Jane Garvey and Julian Worricker are still in charge of Radio 5's Breakfast Programme as every day. Indeed the station really doesn't know how to pitch all this, Robin Lustig's Spotlight 95 and Bosnia At Christmas followed by I'll Eat My Hat, Des Lynam's history of the stars of radio sport, and Phill Jupitus' timeline of football songs Nice One Cyril both ongoing. Now The Good News gives a Martyn Lewis-approved (presumably, it's not him) sheen on the year, Sybil Ruscoe looks back at her own show's highlights and then it's The Christmas Quiz, news vs sport for an hour and a half. Sheena MacDonald returns with another hour from Bosnia at 5.30pm, and then it's all stand by your beds for the worst title perhaps in the history of Christmas day broadcasting, The Holly And The Archivy - "questions of Christmas sport answered by Geoff Hurst, Frank Bruno, Harry Carpenter and Mike Gatting". Another quiz?

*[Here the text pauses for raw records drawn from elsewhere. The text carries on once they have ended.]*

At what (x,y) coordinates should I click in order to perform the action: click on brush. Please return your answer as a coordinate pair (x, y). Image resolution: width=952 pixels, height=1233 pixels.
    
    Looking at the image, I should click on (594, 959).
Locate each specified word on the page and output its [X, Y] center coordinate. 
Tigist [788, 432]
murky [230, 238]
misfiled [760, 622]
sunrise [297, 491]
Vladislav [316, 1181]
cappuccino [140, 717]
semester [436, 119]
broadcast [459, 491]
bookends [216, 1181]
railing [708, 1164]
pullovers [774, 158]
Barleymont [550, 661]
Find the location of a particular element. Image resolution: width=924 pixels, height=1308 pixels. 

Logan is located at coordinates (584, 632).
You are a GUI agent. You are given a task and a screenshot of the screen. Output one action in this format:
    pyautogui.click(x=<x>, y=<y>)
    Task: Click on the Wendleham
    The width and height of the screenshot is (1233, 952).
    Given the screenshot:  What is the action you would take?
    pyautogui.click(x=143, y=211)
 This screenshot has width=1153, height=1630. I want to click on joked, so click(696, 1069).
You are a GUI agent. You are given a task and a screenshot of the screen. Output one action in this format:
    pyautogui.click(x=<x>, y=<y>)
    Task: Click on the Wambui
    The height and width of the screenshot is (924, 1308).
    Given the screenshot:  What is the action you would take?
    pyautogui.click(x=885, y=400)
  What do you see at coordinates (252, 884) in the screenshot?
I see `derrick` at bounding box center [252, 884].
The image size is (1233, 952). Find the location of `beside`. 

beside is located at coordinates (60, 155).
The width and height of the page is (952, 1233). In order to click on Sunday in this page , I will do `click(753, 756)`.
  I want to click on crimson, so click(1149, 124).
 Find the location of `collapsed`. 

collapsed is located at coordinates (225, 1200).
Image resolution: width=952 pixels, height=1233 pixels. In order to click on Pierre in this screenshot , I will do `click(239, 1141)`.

What? We're not even going to ask what A Criminal Crisis is and why it's taking up two hours of Christmas evening from 8pm, but it's seen off eventually by Voices Of The Old Firm, Rangers and Celtic's rivalry explained, then Jon Ronson remembering his teens in Ages Of Being and Gareth Gaz Top Jones talking to Jim Lovell in Spaced Out to take things up to midnight. Where we don't yet find Up All Night. Not even Up All Night All Day. Nope, back to Bosnia. Happy Christmas to you too.